For color changes there is a trend of decreasing accuracy with increasing retention intervals, for both task relevant and irrelevant conditions (the best fit lines are y = -4.6x + 18%, and y = -2.4x + 15%, respectively; x represents retention interval), though the data is noisy. The task-relevant advantage exists for seven out of ten retention intervals, suggesting that task-relevance improved color recall for most of the duration of the experiment. Extrapolating from the best fit lines, however, it appears that the task-relevant advantage, as well as the majority of memory for object color would disappear if tested much beyond the longest intervals in this experiment.
For object changes the decrease in performance is less pronounced for both task relevant and irrelevant conditions (the best fit lines are y = -1.6x + 65%, and y = -0.5x + 51%, respectively). For eight out of ten retention intervals, subjects who named the objects were more accurate than subjects who described object color. The task-relevant advantage appears to be present for the duration of the experiment, and perhaps would extend over even longer delays if tested. Across conditions, it appears that the rate of decay for task relevant and irrelevant features is similar, though it would appear that task-relevant features do decay somewhat faster.
Our data suggests that the task-relevant advantage develops somewhere between when subjects describe the scene and when they finish reading the change detection instructions. The advantage might be present immediately when the individual objects are first encoded in working memory, though the lack of task effects in Experiment 1 provides tentative evidence against this. Alternatively, the advantage could occur via (relatively) task-sensitive transfer to a longer-term memory. Perhaps the initial accessibility of relevant and irrelevant details is similar, but by 46 s later, task irrelevant features are less strongly encoded.
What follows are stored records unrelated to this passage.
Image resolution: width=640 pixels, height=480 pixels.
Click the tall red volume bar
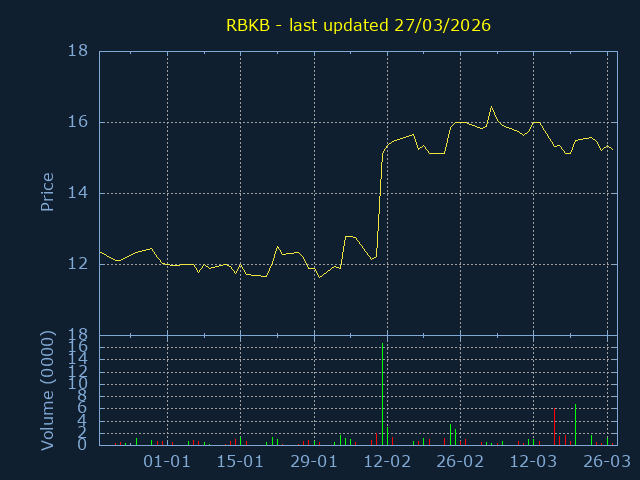[554, 426]
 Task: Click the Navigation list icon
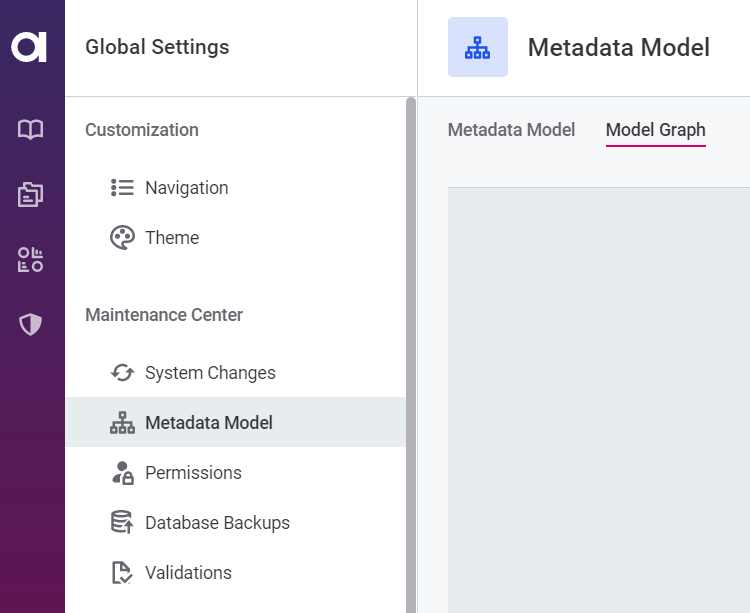point(122,187)
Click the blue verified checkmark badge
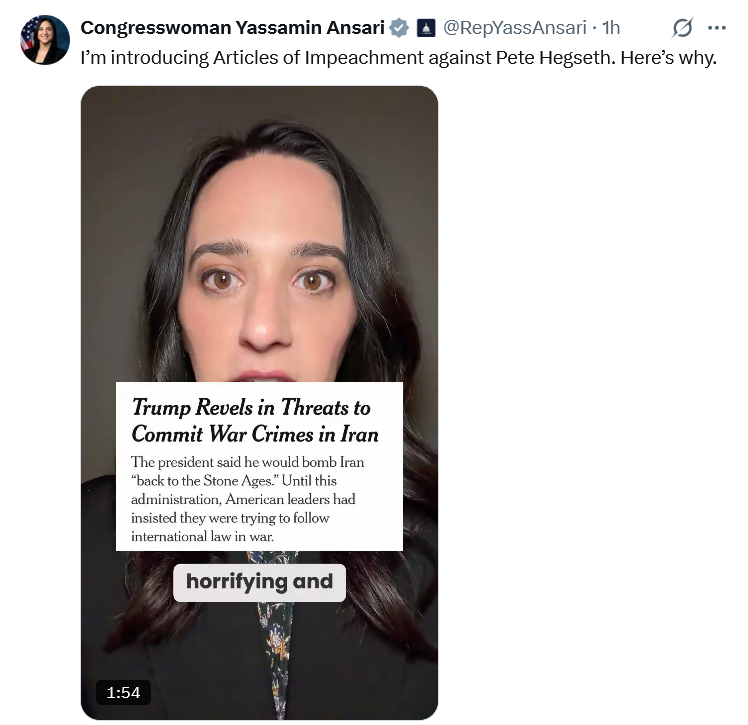Viewport: 748px width, 725px height. (x=399, y=28)
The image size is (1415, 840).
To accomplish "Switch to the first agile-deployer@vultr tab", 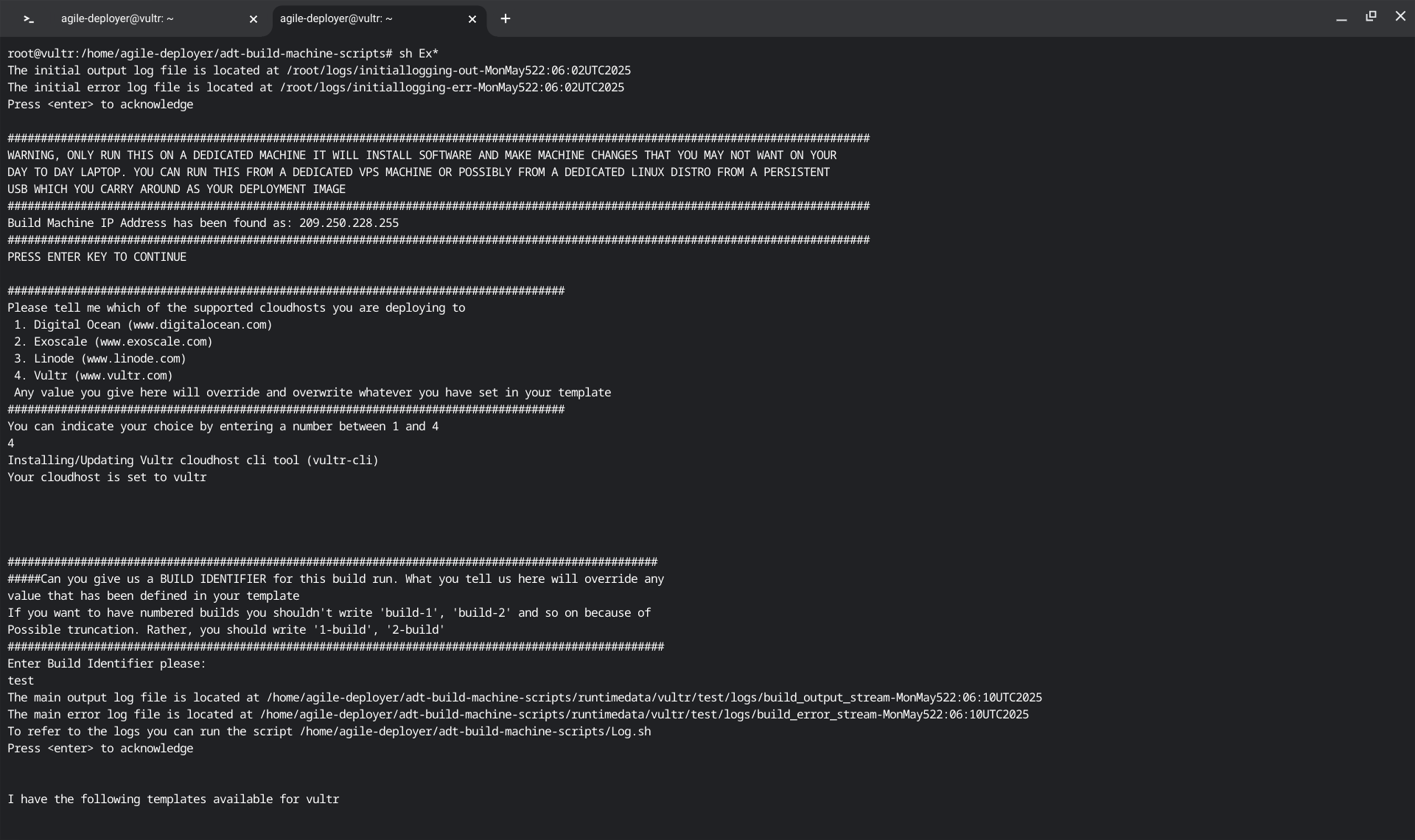I will (118, 19).
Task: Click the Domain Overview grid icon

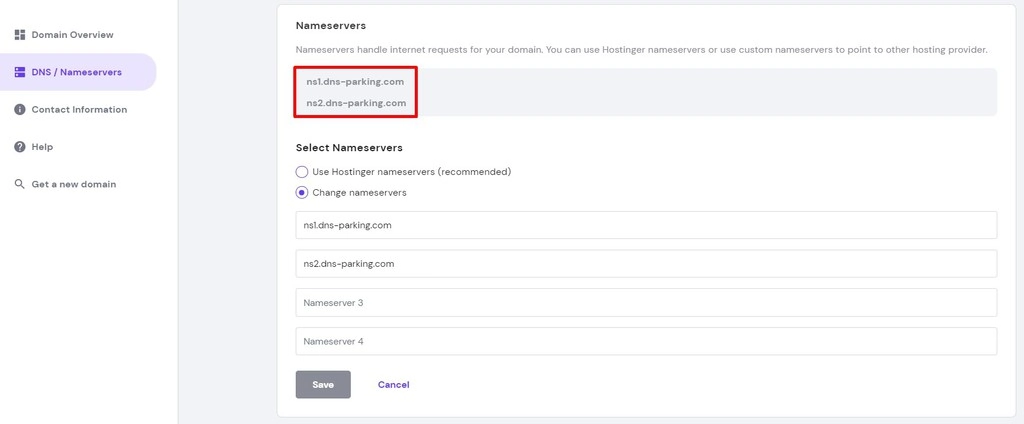Action: coord(20,35)
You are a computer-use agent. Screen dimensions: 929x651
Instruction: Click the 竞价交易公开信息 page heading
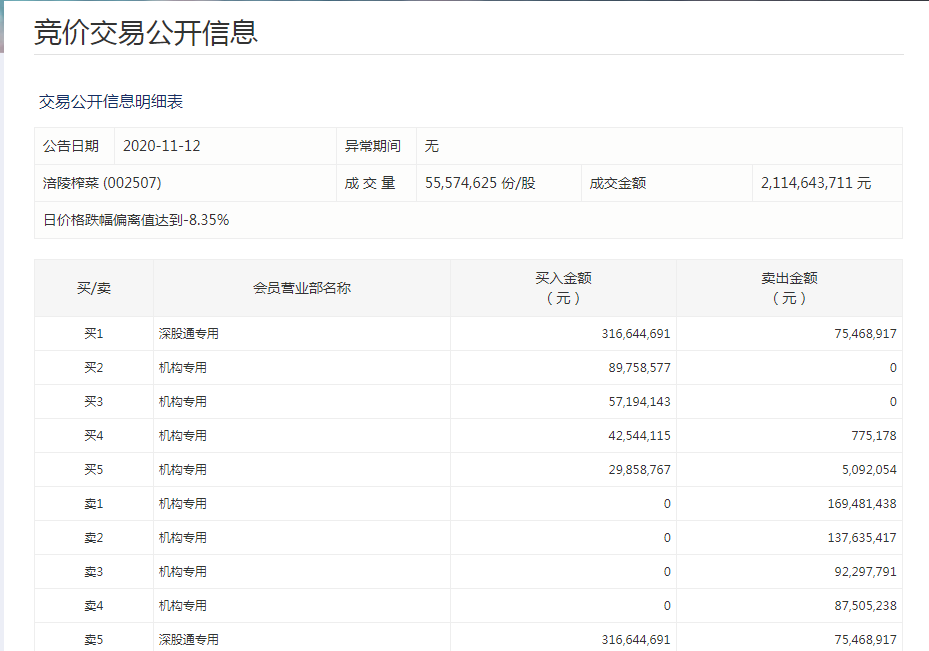[x=146, y=31]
Even though subjects knew a memory test was imminent, their performance was still modulated by the demands of the describing task. People cannot encode all the features of an object with equal strength merely by knowing that such maximal encoding would be useful. General instructions like “remember everything you can” appear to have at most a minimal effect on how much (or what types) of visual details are encoded in long-term memory. However, what if subjects knew exactly what features were useful to encode for the change detection task? Would the describing task still influence their memory?
Experiments 2 and 3 tested extended retention intervals and found task relevant encoding advantages. In both of these experiments subjects did not know what sort of features would change, or how their memory would be tested. Perhaps the task-relevant advantage was found because, without explicit guidance, the strength of visual memories was governed by the level of processing of the different features necessary for the describing task. If a person has explicit long-term goals, however, such as memorizing the details likely to change, it may be possible to reallocate memory to the features which are most useful for these long-term goals. Alternatively, it may be that the describing task necessarily influences the strength of long-term memory for the task-relevant features. Experiment 4 tests this by having subjects practice the change detection task 24 times before memory accuracy is measured over extended intervals. This practice should be sufficient to learn what details are most useful to encode, and allow us to test if such knowledge can override the effects of the describing task. By adding practice trials, however, we also introduce new variation in the delay between the describing task and the change detection task. Previously subjects were delayed by reading instructions for the change detection task after finishing the describing task, but now subjects first read those instructions during the practice trials. We expected subjects to speed up when reading the instructions again during the experimental trials; we ran one version of the experiment which allowed this (Experiment 4a), and another which forced a delay of 47 s between describing the last scene and starting change detection (Experiment 4b).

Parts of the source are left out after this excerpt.